Work order: Of all the lines in these entries, count those that contain "Viewport" and give only the total.
----------------
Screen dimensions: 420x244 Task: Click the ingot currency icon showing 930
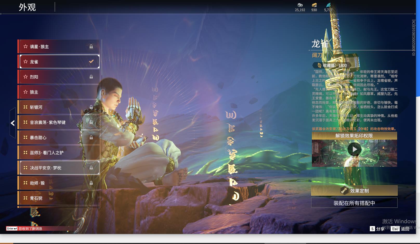pyautogui.click(x=314, y=5)
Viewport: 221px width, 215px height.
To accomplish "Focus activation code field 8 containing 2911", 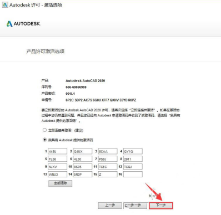I will pos(133,159).
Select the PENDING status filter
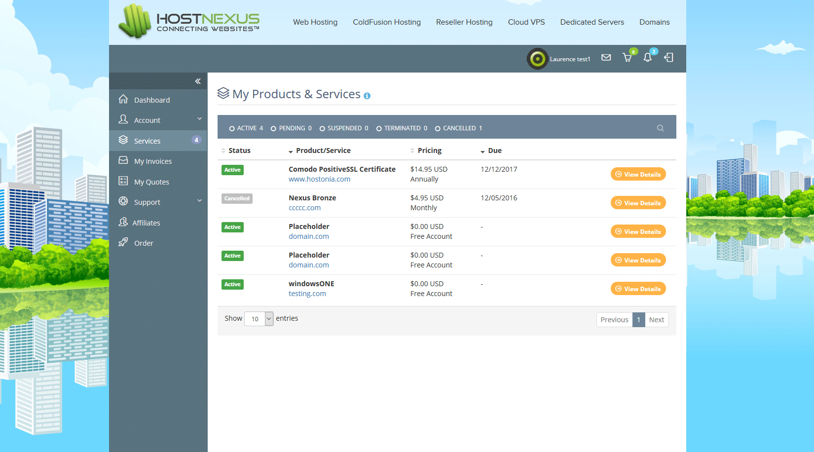This screenshot has height=452, width=814. (x=291, y=128)
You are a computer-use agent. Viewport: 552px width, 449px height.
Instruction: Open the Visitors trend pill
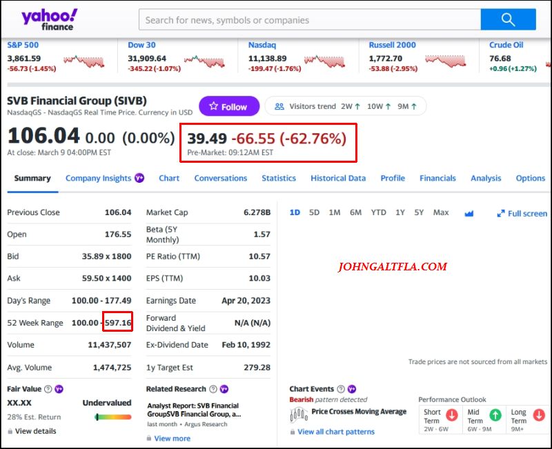pyautogui.click(x=345, y=106)
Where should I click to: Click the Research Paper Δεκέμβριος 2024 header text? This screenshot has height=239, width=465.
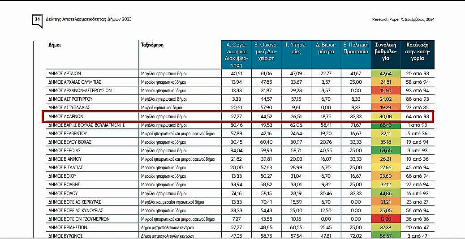point(403,20)
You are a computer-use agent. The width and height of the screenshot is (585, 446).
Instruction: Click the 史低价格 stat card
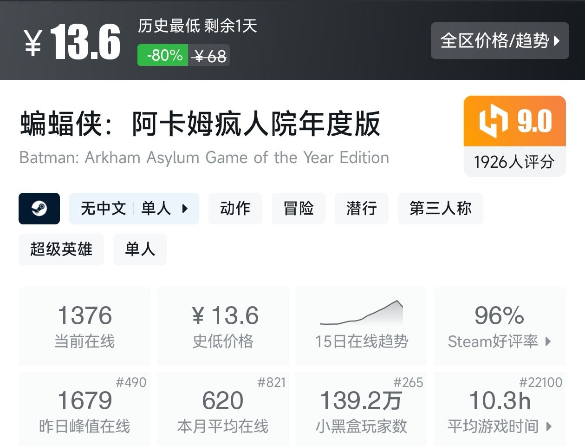point(223,325)

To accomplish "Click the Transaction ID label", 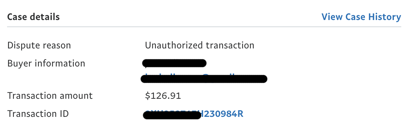I will click(x=38, y=114).
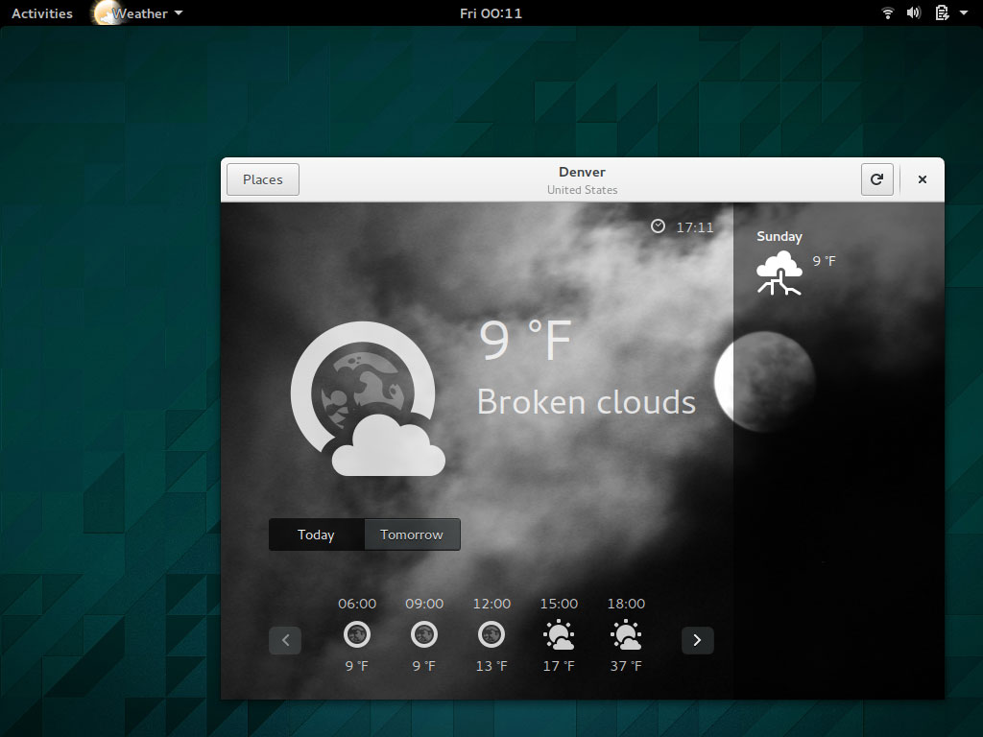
----------------
Reply: 2